Prepare Dataset for Training

Before training a model, .h5 files must be created.

Dataset Preparation

Before creating the .h5 files, the dataset must be prepared. Users need to import grid files containing the data into a Geoscience ANALYST workspace.

Then, the dataset can be created from a Python console. Users have to import the Python function prepare_dataset from the geo_unsup_mapper/utils/prepare_images_training module. Run the function as shown in the following code snippet.

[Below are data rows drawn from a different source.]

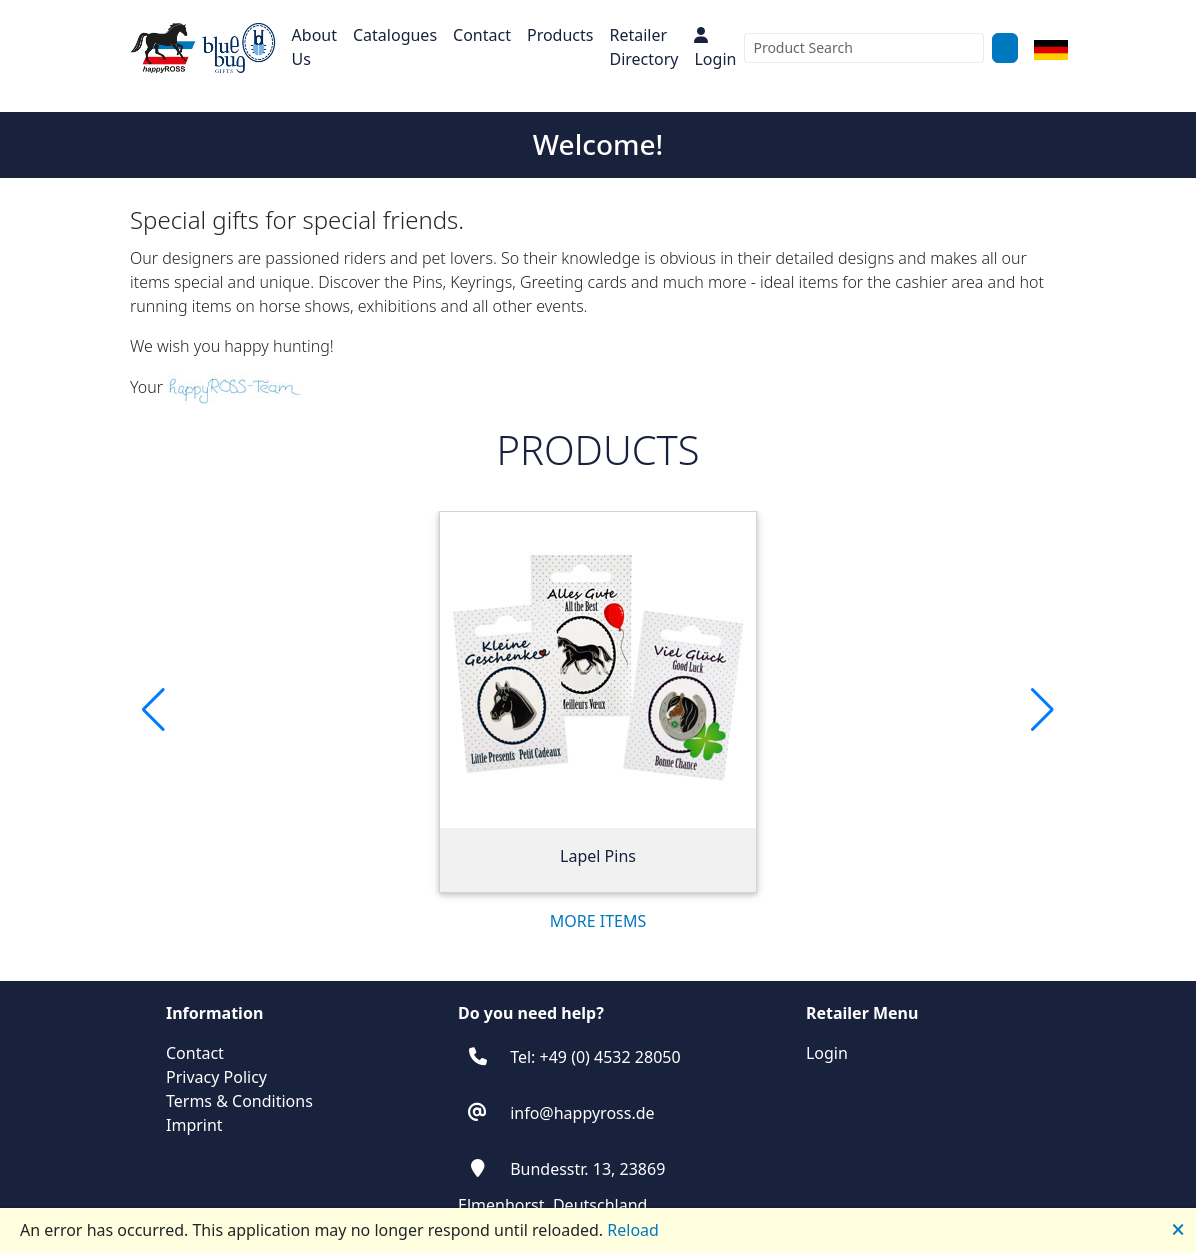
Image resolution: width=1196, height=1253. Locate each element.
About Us (314, 47)
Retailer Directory (643, 47)
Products (560, 35)
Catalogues (395, 35)
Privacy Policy (216, 1077)
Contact (482, 35)
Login (715, 48)
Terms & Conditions (239, 1101)
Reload (633, 1230)
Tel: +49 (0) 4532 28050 (595, 1057)
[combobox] (864, 48)
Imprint (194, 1125)
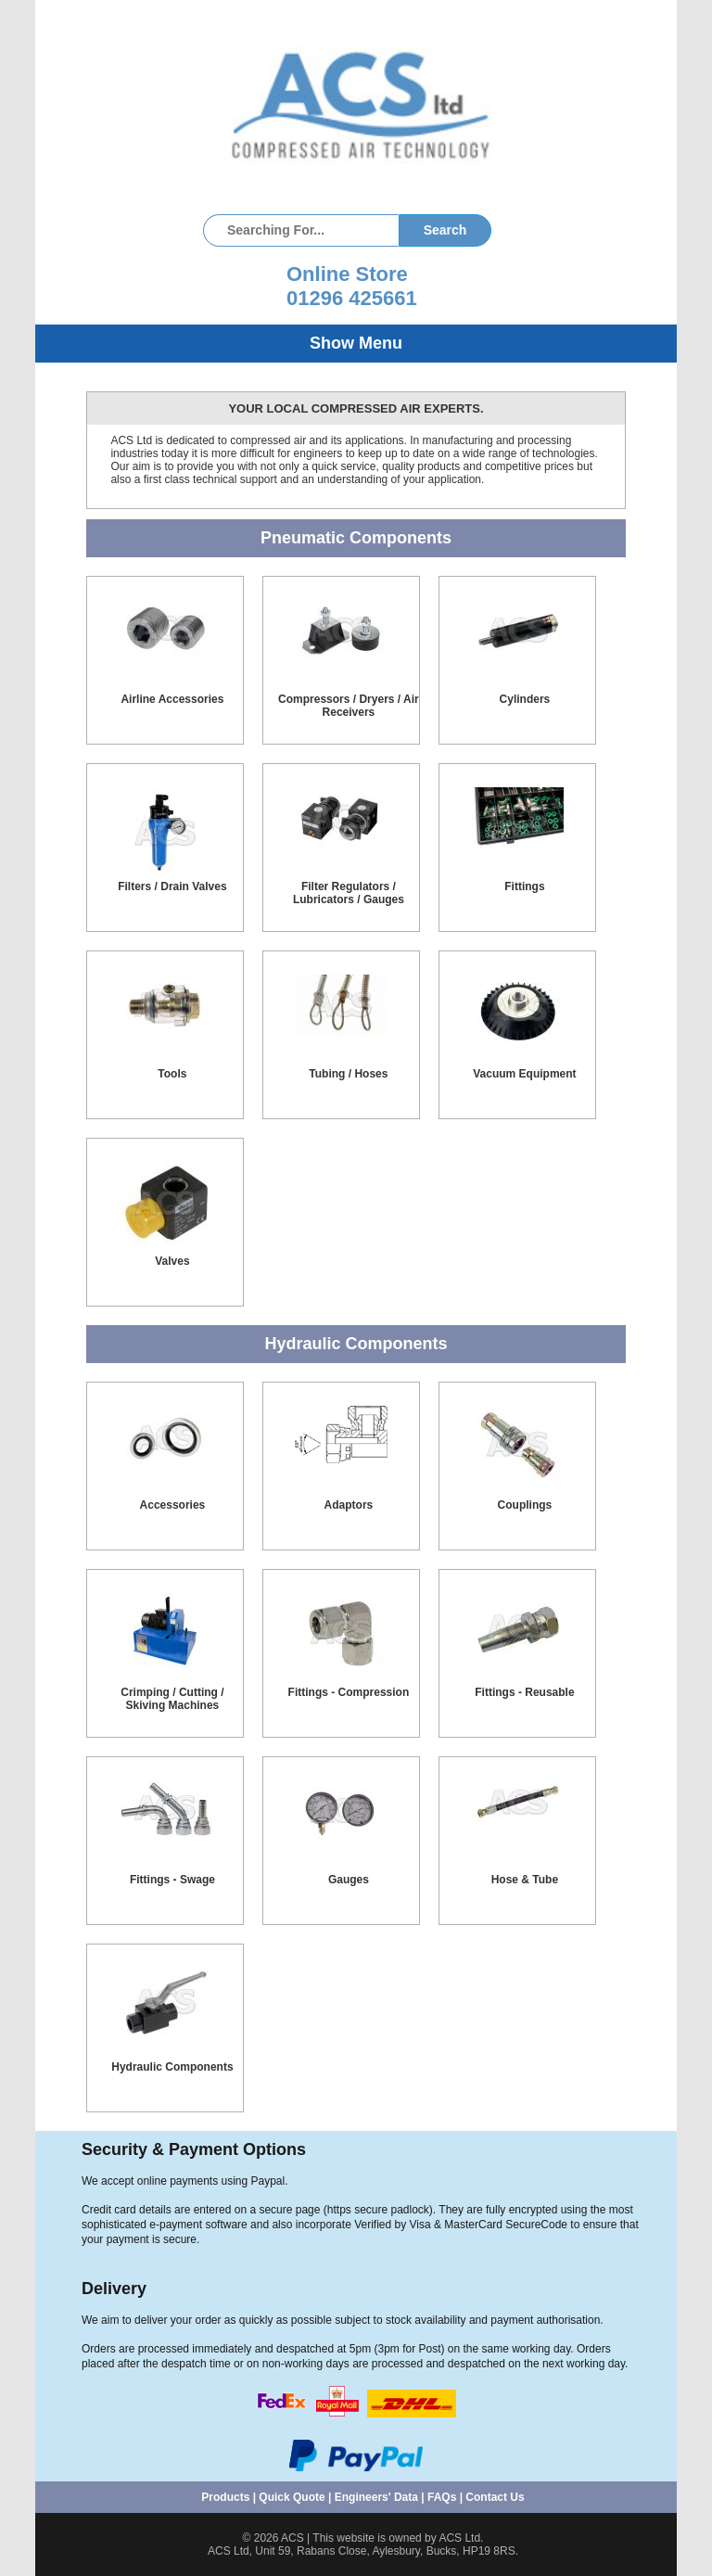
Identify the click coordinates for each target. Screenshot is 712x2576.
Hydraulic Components (172, 2066)
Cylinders (525, 699)
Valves (172, 1261)
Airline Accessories (172, 699)
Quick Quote (291, 2497)
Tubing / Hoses (348, 1073)
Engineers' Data (376, 2497)
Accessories (173, 1504)
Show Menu (356, 343)
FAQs (441, 2497)
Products (225, 2497)
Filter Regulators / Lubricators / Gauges (348, 893)
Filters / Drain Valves (172, 886)
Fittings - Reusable (524, 1692)
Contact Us (494, 2497)
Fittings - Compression (349, 1692)
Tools (172, 1073)
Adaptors (349, 1504)
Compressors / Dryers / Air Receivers (348, 706)
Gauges (348, 1879)
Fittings (524, 886)
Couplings (525, 1504)
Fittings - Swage (172, 1879)
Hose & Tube (524, 1879)
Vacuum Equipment (524, 1073)
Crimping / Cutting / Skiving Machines (172, 1699)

from geo_unsup_mapper.utils.prepare_images_training import prepare_dataset

prepare_dataset(
    workspace="path/to/GA/Workspace.geoh5",  # path to the GA workspace containing the data
    grid_names_data=[  # list of tuples containing the Grid2D/data pairs
        ("ontario_mag_200m_res", "mag_res"),
        ("ontario_grav_2km_bou", "grav_bouguer"),
        ("ontario_dem", "dem"),
        ("ontario_em", "em"),
        ("ontario_rad_250m_Th", "rad_th")
    ],
    tile=256,  # size of the square tiles to generate
    path="path/to/saved/dataset.h5",  # path to save the dataset
    name="my_dataset"  # name to give to the dataset
)

The prepare_dataset function will create a .h5 file containing the dataset. It will find every coordinate in the images where tiles of a specified shape can be extracted without containing no-data values. The function will find all possible tiles for every data associated with the Grid2D objects. The function saves the images and the valid coordinates in a .h5 file at the specified location.

Training and Validation Datasets

To train a model, users must create both a training and a validation dataset. It is recommended to use data from different datasets, different geological contexts, and slightly different resolutions to ensure the generalization capabilities of the model.